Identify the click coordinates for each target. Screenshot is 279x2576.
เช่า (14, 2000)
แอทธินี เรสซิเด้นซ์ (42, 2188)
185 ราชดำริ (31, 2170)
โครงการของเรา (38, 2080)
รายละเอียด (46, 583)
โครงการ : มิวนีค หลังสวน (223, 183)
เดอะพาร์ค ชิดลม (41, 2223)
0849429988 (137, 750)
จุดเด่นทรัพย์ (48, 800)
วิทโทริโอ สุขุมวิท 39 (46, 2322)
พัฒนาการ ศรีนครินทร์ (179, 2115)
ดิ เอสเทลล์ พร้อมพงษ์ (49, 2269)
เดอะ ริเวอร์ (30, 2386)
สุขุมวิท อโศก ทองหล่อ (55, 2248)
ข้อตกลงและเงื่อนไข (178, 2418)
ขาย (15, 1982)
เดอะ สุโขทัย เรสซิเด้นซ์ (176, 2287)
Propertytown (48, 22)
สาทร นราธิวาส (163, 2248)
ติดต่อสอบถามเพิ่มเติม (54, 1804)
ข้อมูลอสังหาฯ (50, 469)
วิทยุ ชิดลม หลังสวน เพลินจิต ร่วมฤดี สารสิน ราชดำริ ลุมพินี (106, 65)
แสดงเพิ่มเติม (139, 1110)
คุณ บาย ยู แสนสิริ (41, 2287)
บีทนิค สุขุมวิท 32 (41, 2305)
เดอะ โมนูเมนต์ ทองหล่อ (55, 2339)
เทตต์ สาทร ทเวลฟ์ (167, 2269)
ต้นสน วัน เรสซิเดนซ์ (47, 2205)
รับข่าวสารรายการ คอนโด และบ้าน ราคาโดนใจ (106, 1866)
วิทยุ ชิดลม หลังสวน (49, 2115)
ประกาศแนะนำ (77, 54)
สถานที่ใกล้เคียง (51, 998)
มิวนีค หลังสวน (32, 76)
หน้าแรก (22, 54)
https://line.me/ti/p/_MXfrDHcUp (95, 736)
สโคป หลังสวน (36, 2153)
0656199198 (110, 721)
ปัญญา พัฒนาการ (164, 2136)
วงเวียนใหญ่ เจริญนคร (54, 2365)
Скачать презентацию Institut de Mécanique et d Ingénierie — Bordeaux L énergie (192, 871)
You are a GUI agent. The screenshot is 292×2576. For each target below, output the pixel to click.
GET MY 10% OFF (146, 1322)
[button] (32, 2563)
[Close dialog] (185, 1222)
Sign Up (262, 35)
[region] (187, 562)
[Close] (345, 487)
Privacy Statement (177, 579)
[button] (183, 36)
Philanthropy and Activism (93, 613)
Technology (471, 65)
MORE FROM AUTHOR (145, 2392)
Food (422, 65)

#### WORK ORDER:
The material above must be output in full. Keep every word as it is.

#### EXERCISE ANSWER:
Identify the click coordinates for each target. Screenshot is 279x2576.
เช่า (14, 2000)
แอทธินี เรสซิเด้นซ์ (42, 2188)
185 ราชดำริ (31, 2170)
โครงการของเรา (38, 2080)
รายละเอียด (46, 583)
โครงการ : มิวนีค หลังสวน (223, 183)
เดอะพาร์ค ชิดลม (41, 2223)
0849429988 (137, 750)
จุดเด่นทรัพย์ (48, 800)
วิทโทริโอ สุขุมวิท 39 (46, 2322)
พัฒนาการ ศรีนครินทร์ (179, 2115)
ดิ เอสเทลล์ พร้อมพงษ์ (49, 2269)
เดอะ ริเวอร์ (30, 2386)
สุขุมวิท อโศก ทองหล่อ (55, 2248)
ข้อตกลงและเงื่อนไข (178, 2418)
ขาย (15, 1982)
เดอะ สุโขทัย เรสซิเด้นซ์ (176, 2287)
Propertytown (48, 22)
สาทร นราธิวาส (163, 2248)
ติดต่อสอบถามเพิ่มเติม (54, 1804)
ข้อมูลอสังหาฯ (50, 469)
วิทยุ ชิดลม หลังสวน เพลินจิต ร่วมฤดี สารสิน ราชดำริ ลุมพินี (106, 65)
แสดงเพิ่มเติม (139, 1110)
คุณ บาย ยู แสนสิริ (41, 2287)
บีทนิค สุขุมวิท 32 (41, 2305)
เดอะ โมนูเมนต์ ทองหล่อ (55, 2339)
เทตต์ สาทร ทเวลฟ์ (167, 2269)
ต้นสน วัน เรสซิเดนซ์ (47, 2205)
รับข่าวสารรายการ คอนโด และบ้าน ราคาโดนใจ (106, 1866)
วิทยุ ชิดลม หลังสวน (49, 2115)
ประกาศแนะนำ (77, 54)
สถานที่ใกล้เคียง (51, 998)
มิวนีค หลังสวน (32, 76)
หน้าแรก (22, 54)
https://line.me/ti/p/_MXfrDHcUp (95, 736)
สโคป หลังสวน (36, 2153)
0656199198 (110, 721)
ปัญญา พัฒนาการ (164, 2136)
วงเวียนใหญ่ เจริญนคร (54, 2365)
Скачать презентацию Institut de Mécanique et d Ingénierie — Bordeaux L énergie (192, 871)
You are a GUI agent. The screenshot is 292×2576. For each target below, output the pixel to click.
GET MY 10% OFF (146, 1322)
[button] (32, 2563)
[Close dialog] (185, 1222)
Sign Up (262, 35)
[region] (187, 562)
[Close] (345, 487)
Privacy Statement (177, 579)
[button] (183, 36)
Philanthropy and Activism (93, 613)
Technology (471, 65)
MORE FROM AUTHOR (145, 2392)
Food (422, 65)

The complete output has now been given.